Every entry below is to be copied exactly, with nothing omitted.

[Opening THE DATA section]

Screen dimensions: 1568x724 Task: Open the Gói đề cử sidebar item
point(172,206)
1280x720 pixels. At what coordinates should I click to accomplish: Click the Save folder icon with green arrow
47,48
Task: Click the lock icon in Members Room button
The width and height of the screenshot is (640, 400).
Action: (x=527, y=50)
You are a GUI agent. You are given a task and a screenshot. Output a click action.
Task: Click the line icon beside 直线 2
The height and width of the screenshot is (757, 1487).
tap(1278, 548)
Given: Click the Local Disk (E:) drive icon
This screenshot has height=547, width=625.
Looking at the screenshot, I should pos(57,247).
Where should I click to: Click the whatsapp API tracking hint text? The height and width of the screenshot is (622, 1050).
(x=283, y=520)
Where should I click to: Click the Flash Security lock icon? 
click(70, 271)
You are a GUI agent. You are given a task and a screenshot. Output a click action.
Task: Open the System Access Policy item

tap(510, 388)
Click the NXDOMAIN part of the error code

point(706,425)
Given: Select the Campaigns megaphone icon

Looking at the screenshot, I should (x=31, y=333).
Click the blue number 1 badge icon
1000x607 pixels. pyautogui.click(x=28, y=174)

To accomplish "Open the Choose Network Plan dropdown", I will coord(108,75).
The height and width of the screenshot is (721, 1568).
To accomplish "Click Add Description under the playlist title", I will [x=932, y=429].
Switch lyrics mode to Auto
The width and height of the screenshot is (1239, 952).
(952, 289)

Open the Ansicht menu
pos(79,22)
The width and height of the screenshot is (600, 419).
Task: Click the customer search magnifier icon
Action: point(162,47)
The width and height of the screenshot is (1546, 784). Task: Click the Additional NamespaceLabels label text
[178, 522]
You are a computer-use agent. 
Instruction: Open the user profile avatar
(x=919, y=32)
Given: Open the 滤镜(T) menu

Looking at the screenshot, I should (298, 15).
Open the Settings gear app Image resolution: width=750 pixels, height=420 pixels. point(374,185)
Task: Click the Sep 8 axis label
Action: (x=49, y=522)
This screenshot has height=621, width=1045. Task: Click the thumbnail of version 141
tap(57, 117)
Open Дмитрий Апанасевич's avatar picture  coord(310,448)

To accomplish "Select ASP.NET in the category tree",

[Closing THE DATA section]

> _REPLY TO THE EXERCISE_
Screen dimensions: 1568x724 Task: Open the Gói đề cử sidebar item
point(172,206)
1280x720 pixels. At what coordinates should I click to accomplish: Click the Save folder icon with green arrow
47,48
Task: Click the lock icon in Members Room button
The width and height of the screenshot is (640, 400).
Action: (x=527, y=50)
You are a GUI agent. You are given a task and a screenshot. Output a click action.
Task: Click the line icon beside 直线 2
The height and width of the screenshot is (757, 1487).
tap(1278, 548)
Given: Click the Local Disk (E:) drive icon
This screenshot has height=547, width=625.
Looking at the screenshot, I should pos(57,247).
Where should I click to: Click the whatsapp API tracking hint text? The height and width of the screenshot is (622, 1050).
(x=283, y=520)
Where should I click to: Click the Flash Security lock icon? 
click(70, 271)
You are a GUI agent. You are given a task and a screenshot. Output a click action.
Task: Open the System Access Policy item

tap(510, 388)
Click the NXDOMAIN part of the error code

point(706,425)
Given: Select the Campaigns megaphone icon

Looking at the screenshot, I should (x=31, y=333).
Click the blue number 1 badge icon
1000x607 pixels. pyautogui.click(x=28, y=174)

To accomplish "Open the Choose Network Plan dropdown", I will coord(108,75).
The height and width of the screenshot is (721, 1568).
To accomplish "Click Add Description under the playlist title", I will [x=932, y=429].
Switch lyrics mode to Auto
The width and height of the screenshot is (1239, 952).
(952, 289)

Open the Ansicht menu
pos(79,22)
The width and height of the screenshot is (600, 419).
Task: Click the customer search magnifier icon
Action: point(162,47)
The width and height of the screenshot is (1546, 784). Task: Click the Additional NamespaceLabels label text
[178, 522]
You are a computer-use agent. 
Instruction: Open the user profile avatar
(x=919, y=32)
Given: Open the 滤镜(T) menu

Looking at the screenshot, I should (298, 15).
Open the Settings gear app Image resolution: width=750 pixels, height=420 pixels. point(374,185)
Task: Click the Sep 8 axis label
Action: (x=49, y=522)
This screenshot has height=621, width=1045. Task: Click the thumbnail of version 141
tap(57, 117)
Open Дмитрий Апанасевич's avatar picture  coord(310,448)

To accomplish "Select ASP.NET in the category tree",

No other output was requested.